SIPC: Not a Regulator, But Tested Anyway
The Securities Investor Protection Corporation protects customers of failed broker-dealers. If a FINRA member firm goes under and customer accounts are missing assets, SIPC steps in.
SIPC coverage limits:
- Up to $500,000 per customer per separate capacity
- Of that $500,000, a maximum of $250,000 can cover cash claims
SIPC does not protect against market losses. If you buy a stock and it goes down, SIPC does not help you. SIPC only covers situations where customer assets are missing because the broker-dealer failed or committed fraud against the customer.
The SIE tests the SIPC coverage limits and what SIPC does and does not cover. Candidates frequently confuse SIPC protection with FDIC insurance. FDIC covers bank deposits. SIPC covers brokerage accounts. They are separate programs.
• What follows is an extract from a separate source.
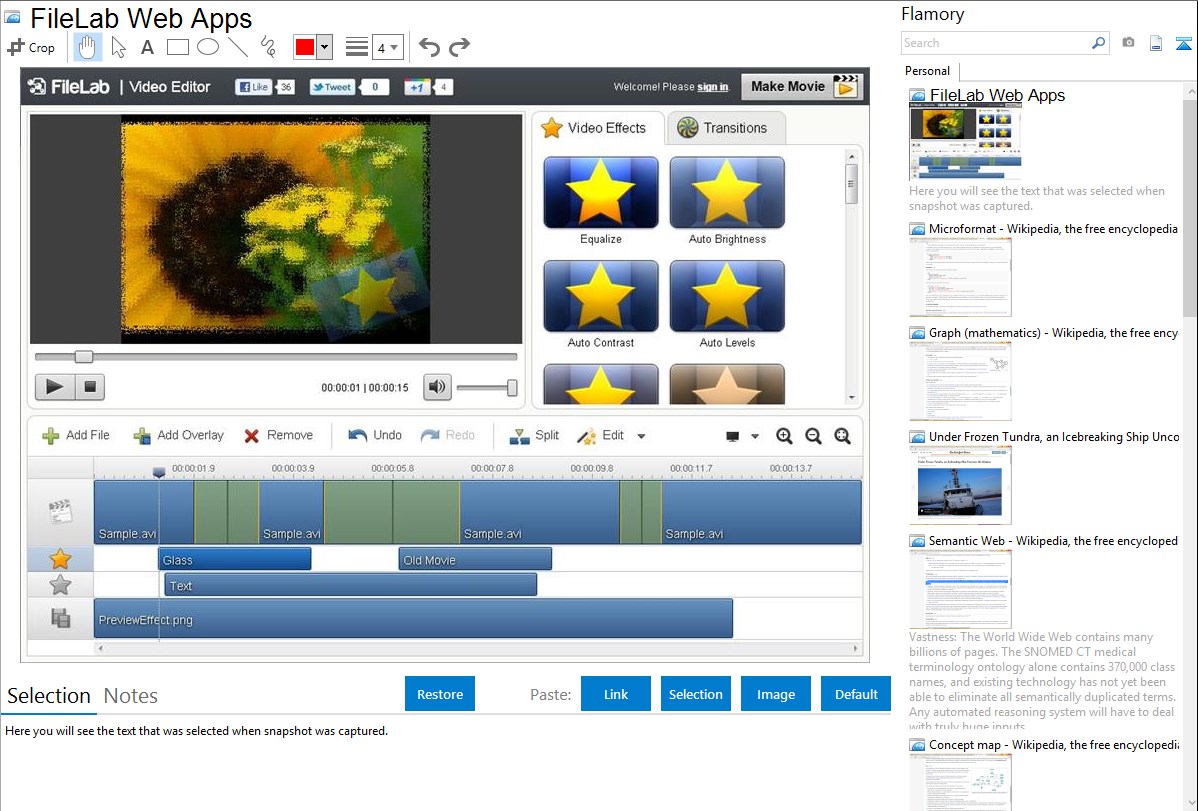Click the undo arrow in toolbar

point(429,47)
Federal Reserve and Other Regulators
The Federal Reserve sets monetary policy and also regulates margin through Regulation T, which sets the initial margin requirement for stock purchases at 50 percent. The SIE references Reg T in the trading domain. The Fed is not a securities regulator in the traditional sense, but its rules affect how broker-dealers extend credit.
How These Regulators Interact
The SIE sometimes presents scenarios where multiple regulators could be involved. A useful framework:
- Is the question about a broker-dealer or rep doing something wrong? That is FINRA.
- Is the question about a public company not disclosing information? That is the SEC.
- Is the question about a muni trade? That is MSRB rules, enforced by FINRA or the SEC.
- Is the question about customer assets at a failed firm? That is SIPC.
Keeping these lanes clear will prevent you from second-guessing yourself on regulatory questions. Spend 30 minutes building a one-page cheat sheet with each regulator, what they do, and what they do not do. That single page will be worth several correct answers on exam day.